(Data records)
┏━━

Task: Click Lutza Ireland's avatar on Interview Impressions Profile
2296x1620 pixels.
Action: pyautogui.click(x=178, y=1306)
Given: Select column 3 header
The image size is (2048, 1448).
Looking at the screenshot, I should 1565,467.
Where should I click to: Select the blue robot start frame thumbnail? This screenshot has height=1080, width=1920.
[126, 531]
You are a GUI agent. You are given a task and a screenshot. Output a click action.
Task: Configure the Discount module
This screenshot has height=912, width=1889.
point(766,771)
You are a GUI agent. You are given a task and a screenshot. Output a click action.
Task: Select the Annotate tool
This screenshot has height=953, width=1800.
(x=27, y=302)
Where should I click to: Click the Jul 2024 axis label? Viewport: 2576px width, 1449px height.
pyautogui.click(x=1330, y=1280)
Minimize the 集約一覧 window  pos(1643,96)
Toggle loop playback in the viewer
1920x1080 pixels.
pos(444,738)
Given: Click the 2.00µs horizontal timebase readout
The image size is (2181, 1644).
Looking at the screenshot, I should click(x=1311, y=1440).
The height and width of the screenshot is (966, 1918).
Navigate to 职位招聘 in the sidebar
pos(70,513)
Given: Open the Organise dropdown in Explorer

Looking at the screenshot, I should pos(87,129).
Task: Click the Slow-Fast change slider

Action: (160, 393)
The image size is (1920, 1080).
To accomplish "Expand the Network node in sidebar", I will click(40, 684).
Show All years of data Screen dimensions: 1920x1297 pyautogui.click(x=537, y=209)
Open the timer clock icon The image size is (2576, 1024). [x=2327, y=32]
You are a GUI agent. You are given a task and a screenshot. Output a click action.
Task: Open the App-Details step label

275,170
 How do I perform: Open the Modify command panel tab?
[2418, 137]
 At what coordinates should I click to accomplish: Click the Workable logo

┗━━

**Problem statement:**
All lines in the records that contain "accomplish" are to be copied and returned.

**Output of the task:**
To accomplish "Expand the Network node in sidebar", I will click(40, 684).
 At what coordinates should I click to accomplish: Click the Workable logo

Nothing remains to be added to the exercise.